### Stated problem A
In the documentation thread, how long is the module that the original poster is working on?
### Stated problem B
Decide whether each statement agrees with the documentation thread, answering yes or no and quoting the words that decide it: (i) The original post was retitled to help site search. (ii) dragonchild calls developer docs the easy one, conceptually. (iii) dragonchild splits documentation into two flavors.
### Stated problem C
From the documentation thread, extract the stretch from "What do YOU" through "does this satisfy?".

--- Start Given text ---

Beefy Boxes and Bandwidth Generously Provided by pair Networks
Keep It Simple, Stupid
 
PerlMonks  

Preferred method of documentation?

by Anonymous Monk
on Oct 05, 2004 at 21:01 UTC ( [id://396760]=perlmeditation: print w/replies, xml ) Need Help??

One of the requirements for a project I'm working on is "good documentation". The project is a module about 1200 lines long. It seems to me that the most useful documentation for a maintenance programmer consists of good comments placed throughout the code. I'm sure there are other opinions, and I'd like yours.

What do YOU do for documentation?

janitored by ybiC: Retitle from "Documentation" because onewordnodetitles hinder site search

Replies are listed 'Best First'.
Re: Preferred method of documentation?
by dragonchild (Archbishop) on Oct 05, 2004 at 21:55 UTC
    Documentation comes in two flavors - developer docs and user docs. For library-type code, like CGI or DBI, they may be more similar than, say, for Template or Mason.

    User docs are the easy one, conceptually. You need to do something similar to Microsoft's helpfiles. Whatever you may feel about their products or practices, they are really good in their docs, for the average user.

    Developer docs are more specific. I would want to know the following:

    • What requirements does this satisfy?
    • What were the architecture choices? Why was this one chosen?
    • What is the API? If possible, who uses the API? How much of the API is inviolable?

--- End Given text ---
--- Start Data ---

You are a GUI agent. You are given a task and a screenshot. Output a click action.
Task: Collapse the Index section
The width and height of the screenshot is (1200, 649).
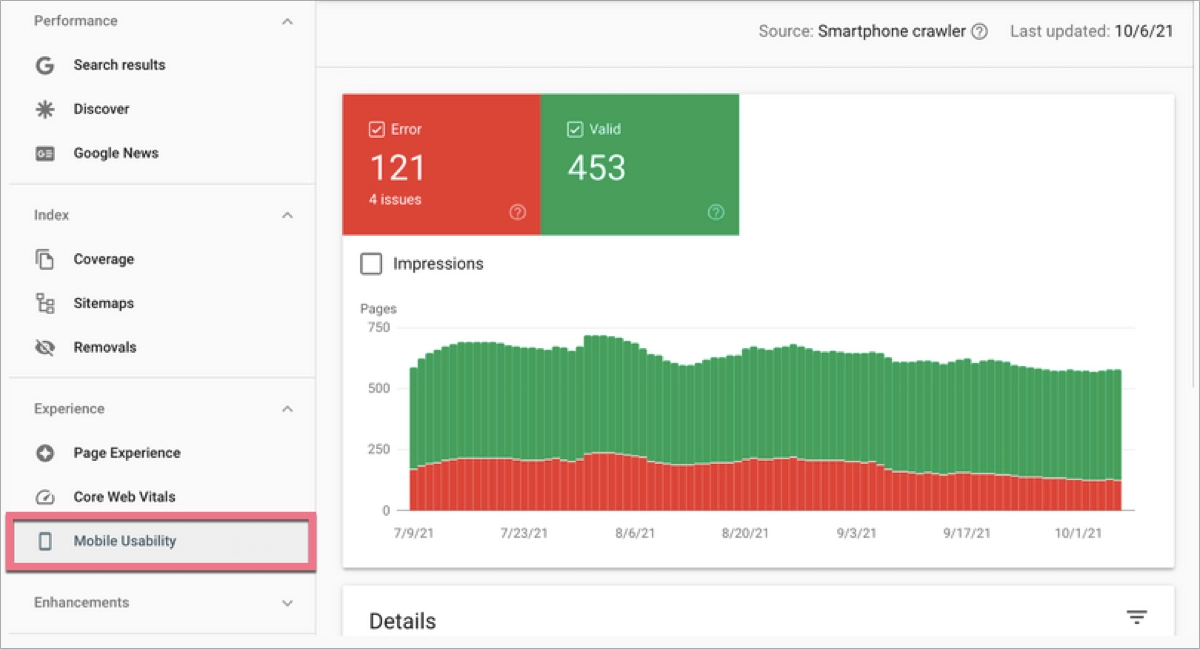tap(288, 214)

--- End Data ---

### Reply A
About 1200 lines long.

### Reply B
(i) Yes: "Retitle from "Documentation" because onewordnodetitles hinder site search"
(ii) No: "User docs are the easy one, conceptually."
(iii) Yes: "Documentation comes in two flavors - developer docs and user docs."

### Reply C
What do YOU do for documentation?

janitored by ybiC: Retitle from "Documentation" because onewordnodetitles hinder site search

Replies are listed 'Best First'.
Re: Preferred method of documentation?
by dragonchild (Archbishop) on Oct 05, 2004 at 21:55 UTC
    Documentation comes in two flavors - developer docs and user docs. For library-type code, like CGI or DBI, they may be more similar than, say, for Template or Mason.

    User docs are the easy one, conceptually. You need to do something similar to Microsoft's helpfiles. Whatever you may feel about their products or practices, they are really good in their docs, for the average user.

    Developer docs are more specific. I would want to know the following:

    • What requirements does this satisfy?